• **WHAT THE EXERCISE ASKS**: Filter the records below and copy every line that contains the word "Education".

+ + + +

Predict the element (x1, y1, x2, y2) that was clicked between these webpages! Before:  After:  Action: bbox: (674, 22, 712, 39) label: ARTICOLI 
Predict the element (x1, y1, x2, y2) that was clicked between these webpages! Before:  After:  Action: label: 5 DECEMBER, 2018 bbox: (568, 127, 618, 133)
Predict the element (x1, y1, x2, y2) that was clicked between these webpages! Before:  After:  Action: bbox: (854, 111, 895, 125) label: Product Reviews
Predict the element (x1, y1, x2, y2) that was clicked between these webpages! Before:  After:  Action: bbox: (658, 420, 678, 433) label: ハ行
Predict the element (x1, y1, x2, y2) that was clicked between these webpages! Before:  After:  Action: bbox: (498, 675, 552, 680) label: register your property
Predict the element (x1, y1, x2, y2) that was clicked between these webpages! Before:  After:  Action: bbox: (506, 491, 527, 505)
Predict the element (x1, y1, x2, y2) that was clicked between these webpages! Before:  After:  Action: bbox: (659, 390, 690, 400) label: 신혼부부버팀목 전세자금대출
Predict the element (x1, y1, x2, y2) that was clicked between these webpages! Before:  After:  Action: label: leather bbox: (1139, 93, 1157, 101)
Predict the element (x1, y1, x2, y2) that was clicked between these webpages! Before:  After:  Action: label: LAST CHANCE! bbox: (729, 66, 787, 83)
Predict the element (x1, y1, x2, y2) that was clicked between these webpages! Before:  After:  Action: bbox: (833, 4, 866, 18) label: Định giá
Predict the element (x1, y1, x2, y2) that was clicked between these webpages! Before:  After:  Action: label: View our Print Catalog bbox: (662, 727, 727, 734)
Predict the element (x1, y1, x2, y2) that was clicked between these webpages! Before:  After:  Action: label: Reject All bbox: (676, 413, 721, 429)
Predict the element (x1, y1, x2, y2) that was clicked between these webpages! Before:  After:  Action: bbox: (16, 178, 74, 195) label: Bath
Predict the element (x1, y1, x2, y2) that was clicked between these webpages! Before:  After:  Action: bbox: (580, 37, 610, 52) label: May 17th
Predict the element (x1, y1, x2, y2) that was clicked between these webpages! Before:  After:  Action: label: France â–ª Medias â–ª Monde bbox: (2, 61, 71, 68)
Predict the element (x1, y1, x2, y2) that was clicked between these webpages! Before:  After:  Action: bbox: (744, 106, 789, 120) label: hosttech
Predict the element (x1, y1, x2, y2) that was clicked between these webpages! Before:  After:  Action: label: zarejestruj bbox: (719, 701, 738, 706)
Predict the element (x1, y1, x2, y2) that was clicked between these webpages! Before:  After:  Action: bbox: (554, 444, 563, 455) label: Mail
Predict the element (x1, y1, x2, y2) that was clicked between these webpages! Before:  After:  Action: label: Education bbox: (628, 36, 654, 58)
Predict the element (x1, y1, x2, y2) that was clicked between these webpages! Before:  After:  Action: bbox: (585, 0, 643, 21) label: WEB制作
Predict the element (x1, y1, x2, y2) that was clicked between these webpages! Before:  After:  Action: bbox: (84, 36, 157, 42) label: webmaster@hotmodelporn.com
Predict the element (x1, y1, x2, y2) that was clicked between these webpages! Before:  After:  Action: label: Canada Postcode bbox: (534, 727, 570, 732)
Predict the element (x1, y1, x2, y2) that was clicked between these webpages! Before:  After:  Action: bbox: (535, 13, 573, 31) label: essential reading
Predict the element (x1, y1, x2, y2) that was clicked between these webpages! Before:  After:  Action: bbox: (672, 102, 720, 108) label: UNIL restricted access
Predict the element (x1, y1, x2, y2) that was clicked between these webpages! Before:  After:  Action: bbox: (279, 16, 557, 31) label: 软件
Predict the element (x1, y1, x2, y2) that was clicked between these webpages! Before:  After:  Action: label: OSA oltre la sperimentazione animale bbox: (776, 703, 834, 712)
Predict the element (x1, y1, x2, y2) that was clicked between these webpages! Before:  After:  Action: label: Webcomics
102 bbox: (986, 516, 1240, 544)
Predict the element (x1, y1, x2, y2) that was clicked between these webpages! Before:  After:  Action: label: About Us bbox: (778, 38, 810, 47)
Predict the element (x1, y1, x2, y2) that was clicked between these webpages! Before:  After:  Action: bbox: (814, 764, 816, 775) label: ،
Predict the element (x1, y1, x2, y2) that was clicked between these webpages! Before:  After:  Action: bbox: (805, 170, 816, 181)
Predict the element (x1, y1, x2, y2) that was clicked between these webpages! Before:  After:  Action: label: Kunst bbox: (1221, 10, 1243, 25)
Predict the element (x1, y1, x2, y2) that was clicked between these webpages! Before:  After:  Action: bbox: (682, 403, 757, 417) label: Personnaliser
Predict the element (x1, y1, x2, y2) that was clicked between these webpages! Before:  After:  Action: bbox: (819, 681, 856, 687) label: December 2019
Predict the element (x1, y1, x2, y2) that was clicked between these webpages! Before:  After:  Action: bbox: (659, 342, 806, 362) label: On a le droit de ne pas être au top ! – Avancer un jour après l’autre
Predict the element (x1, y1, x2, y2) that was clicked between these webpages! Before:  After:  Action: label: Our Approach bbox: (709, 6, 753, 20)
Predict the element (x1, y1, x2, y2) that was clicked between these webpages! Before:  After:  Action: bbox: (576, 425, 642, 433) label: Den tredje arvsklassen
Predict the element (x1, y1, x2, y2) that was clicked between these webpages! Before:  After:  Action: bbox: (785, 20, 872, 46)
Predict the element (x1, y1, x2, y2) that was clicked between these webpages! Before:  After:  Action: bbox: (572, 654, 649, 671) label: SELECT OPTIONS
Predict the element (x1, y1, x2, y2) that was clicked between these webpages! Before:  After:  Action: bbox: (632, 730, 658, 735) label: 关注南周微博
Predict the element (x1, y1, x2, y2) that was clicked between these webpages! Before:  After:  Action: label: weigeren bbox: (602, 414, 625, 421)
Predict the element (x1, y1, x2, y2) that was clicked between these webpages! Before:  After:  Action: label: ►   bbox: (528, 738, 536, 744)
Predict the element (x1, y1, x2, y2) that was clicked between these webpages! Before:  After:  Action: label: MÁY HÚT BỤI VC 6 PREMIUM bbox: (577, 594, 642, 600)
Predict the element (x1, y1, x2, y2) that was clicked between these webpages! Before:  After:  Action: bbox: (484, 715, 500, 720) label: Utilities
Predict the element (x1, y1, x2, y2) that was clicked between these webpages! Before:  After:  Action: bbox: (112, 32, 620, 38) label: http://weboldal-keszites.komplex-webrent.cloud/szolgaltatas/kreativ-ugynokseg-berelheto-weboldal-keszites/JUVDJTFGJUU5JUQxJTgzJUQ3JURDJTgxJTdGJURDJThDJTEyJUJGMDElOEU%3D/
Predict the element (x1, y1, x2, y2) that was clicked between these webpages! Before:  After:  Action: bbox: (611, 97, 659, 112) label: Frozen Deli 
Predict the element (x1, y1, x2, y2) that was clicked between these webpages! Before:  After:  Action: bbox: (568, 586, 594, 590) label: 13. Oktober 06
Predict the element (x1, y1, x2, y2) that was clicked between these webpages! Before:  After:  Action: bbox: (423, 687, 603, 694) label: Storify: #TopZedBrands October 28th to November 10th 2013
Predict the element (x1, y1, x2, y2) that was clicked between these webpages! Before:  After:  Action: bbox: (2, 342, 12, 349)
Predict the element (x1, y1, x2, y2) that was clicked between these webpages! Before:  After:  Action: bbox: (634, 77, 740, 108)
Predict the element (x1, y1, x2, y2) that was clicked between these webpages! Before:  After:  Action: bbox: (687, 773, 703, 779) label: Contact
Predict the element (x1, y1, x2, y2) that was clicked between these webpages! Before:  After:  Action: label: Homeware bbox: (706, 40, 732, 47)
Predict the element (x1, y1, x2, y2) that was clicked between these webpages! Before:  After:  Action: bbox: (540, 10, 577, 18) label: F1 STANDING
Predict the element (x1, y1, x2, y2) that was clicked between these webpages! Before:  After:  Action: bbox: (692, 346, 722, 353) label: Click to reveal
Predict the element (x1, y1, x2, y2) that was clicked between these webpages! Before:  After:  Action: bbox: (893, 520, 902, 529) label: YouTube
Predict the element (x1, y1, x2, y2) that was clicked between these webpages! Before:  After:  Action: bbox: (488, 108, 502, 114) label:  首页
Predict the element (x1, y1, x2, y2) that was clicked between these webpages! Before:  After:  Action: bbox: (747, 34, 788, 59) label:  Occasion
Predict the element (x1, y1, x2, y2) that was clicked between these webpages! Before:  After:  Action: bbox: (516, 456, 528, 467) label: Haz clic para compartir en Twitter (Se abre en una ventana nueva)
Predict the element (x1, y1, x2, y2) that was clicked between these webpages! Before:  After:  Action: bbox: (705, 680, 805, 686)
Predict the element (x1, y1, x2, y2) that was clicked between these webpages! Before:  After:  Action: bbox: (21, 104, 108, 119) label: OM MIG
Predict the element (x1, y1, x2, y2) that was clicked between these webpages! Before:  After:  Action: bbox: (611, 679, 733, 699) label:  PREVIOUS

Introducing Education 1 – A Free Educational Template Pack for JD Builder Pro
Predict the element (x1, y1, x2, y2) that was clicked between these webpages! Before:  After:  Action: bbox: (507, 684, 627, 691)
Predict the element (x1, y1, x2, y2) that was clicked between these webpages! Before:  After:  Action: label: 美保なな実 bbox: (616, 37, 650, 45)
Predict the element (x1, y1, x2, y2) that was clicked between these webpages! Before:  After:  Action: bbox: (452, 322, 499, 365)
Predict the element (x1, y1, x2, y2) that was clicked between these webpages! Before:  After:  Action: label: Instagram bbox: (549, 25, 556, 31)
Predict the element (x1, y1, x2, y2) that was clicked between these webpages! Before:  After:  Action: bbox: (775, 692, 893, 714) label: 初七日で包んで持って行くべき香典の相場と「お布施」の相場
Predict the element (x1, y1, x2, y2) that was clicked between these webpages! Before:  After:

+ + + +

• **RESPONSE BELOW**:
Predict the element (x1, y1, x2, y2) that was clicked between these webpages! Before:  After:  Action: label: Education bbox: (628, 36, 654, 58)
Introducing Education 1 – A Free Educational Template Pack for JD Builder Pro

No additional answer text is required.